Thank you (and Silver_Is_Money), those are the explanations I'm looking for.

I think this stuff is reasonably simple (if intricate) but I've been doing it for years and it wasn't easy at the start. Also I've had bitter arguments here with people who claim to teach chemistry which arguments revealed that they were not capable of understanding it so maybe I'm some sort of natural chemical genius but a quick discussion with my wife would certainly change your mind if that's what you were thinking. WRT the water book: John didn't want to put too much of the 'meat' into so if you find it difficult that implies that you have a rough road ahead.

I guarantee that that is indeed the case. As Levine says in the introduction do his p-chem book, you don't get into shape by reading a body building book - you have to do the exercises.

You need to know some basic (highschool/college freshman) chemistry i.e. what electron, protons, atoms and ions are, how to read a chemical equations, how the strengths of solutions are specified, a little about acids and bases and, the tough part, something about chemical equilibrium equations - the part of your chemistry courses you hated most if you took any. You'll also need some math i.e. the ability to work with logarithms and anti logarithms. IOW, engineers and scientists are going to have an easier time of it than poets and philosophers. I'd suggest looking at the Wikipedia article on Henderson - Hasselbalch Equation. It is the basis for all this stuff. If you can read and understand that then you should be able to follow what's at https://www.homebrewtalk.com/forum/threads/calculating-bicarbonate-and-carbonate.473408/ which is the only difficult part of brewing water chemistry in a nutshell. If there are parts of the Wikipedia article that puzzle you they would suggest where you need to go to build the required fundamental knowledge base.

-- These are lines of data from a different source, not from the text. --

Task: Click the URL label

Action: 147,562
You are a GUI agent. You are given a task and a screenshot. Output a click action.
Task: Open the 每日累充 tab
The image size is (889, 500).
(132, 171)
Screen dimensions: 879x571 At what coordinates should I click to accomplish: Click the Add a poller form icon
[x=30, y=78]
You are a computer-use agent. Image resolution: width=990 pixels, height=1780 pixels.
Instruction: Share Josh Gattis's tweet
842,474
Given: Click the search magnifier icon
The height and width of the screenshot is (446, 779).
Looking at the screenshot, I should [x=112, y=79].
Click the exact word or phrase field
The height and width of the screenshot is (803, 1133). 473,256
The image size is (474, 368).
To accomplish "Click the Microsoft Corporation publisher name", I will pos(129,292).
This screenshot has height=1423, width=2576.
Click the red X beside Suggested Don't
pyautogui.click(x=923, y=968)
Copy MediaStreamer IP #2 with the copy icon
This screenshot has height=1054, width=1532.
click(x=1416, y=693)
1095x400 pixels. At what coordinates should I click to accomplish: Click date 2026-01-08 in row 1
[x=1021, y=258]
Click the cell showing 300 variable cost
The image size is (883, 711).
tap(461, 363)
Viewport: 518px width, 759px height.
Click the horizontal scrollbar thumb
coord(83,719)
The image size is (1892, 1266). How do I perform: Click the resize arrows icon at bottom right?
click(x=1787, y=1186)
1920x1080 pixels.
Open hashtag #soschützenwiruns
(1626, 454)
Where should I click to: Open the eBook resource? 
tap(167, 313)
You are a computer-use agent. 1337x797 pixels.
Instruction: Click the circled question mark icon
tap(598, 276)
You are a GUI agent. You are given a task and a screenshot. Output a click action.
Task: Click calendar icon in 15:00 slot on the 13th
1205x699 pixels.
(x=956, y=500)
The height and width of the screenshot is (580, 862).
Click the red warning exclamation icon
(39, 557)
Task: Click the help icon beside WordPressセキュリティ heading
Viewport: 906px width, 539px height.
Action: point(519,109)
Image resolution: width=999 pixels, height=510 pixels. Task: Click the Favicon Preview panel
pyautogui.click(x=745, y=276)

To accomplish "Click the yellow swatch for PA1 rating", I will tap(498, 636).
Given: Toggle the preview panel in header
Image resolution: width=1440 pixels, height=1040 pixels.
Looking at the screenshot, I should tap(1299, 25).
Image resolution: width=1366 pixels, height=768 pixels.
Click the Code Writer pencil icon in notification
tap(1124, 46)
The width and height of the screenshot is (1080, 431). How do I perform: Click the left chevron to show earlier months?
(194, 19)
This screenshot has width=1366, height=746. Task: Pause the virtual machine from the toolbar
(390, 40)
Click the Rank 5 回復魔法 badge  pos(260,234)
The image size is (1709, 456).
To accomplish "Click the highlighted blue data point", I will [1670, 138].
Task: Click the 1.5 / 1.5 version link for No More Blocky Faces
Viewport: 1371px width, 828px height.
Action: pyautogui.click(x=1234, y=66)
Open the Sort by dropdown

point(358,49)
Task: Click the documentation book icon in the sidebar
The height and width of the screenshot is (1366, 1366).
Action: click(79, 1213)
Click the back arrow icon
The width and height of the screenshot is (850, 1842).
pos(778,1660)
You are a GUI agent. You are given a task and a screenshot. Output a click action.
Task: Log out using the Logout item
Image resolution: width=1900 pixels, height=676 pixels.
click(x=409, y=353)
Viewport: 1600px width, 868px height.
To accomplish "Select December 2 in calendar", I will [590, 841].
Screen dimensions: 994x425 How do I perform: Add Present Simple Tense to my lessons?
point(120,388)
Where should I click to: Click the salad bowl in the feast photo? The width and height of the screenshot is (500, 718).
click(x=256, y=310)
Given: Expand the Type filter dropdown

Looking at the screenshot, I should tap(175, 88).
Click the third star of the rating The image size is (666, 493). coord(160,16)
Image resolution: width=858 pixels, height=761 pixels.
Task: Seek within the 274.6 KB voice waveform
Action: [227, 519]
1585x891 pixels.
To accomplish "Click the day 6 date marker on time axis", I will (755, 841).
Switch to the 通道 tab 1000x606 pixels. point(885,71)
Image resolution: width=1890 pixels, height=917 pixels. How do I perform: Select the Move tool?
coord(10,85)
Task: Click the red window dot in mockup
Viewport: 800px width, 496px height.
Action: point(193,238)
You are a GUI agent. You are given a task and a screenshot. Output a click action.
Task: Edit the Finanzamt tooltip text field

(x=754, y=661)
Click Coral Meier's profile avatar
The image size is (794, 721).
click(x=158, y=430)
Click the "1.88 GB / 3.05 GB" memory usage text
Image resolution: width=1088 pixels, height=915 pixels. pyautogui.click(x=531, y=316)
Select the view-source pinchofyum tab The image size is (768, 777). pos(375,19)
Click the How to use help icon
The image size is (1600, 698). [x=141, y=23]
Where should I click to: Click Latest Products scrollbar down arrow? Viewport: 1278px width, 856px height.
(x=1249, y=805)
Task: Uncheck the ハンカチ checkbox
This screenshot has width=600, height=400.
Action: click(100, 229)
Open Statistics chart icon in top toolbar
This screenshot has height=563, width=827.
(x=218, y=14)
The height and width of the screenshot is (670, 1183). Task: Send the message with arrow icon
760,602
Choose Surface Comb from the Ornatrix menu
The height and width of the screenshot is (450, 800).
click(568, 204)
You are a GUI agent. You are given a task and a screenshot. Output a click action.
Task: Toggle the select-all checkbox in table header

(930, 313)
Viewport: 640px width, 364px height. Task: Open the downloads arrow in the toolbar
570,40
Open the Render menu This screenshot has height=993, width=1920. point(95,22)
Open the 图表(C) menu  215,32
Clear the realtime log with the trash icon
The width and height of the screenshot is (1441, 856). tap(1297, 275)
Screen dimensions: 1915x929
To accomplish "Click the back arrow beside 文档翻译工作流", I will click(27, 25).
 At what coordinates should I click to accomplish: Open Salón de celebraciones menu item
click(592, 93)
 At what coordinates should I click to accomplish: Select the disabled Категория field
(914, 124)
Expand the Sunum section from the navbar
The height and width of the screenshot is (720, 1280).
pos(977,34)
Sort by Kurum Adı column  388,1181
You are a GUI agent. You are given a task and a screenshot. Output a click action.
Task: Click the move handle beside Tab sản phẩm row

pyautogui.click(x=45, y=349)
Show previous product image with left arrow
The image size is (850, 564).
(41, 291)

With respect to a book on how to do the calculations: I've thought about it and would write it if I thought anyone would read it. Very few people are interested in such things. I put up the linked post on how to do the calculations about 3 years ago. In it I told how to do them but not why they were done in this way. I offered to explain the why's and wherefore's to anyone interested but have had enquiries from very few people.

FWIW, I would certainly be interested in such a book and you seem to be an articulate and knowledgeable enough person to write such a book. I'm always asking why and pursuing precision and accuracy, though that may come from too many years in software. The Water book isn't all that difficult... it does however take time and effort for it all to click again (from high school chemistry).

 

[ajdelange]

I'm always asking why and pursuing precision and accuracy, though that may come from too many years in software.

Wherever it comes from it suggests that you might well have a ball with this stuff. There are lots of nooks and crannies in water chemistry which is why I call it intricate rather than difficult.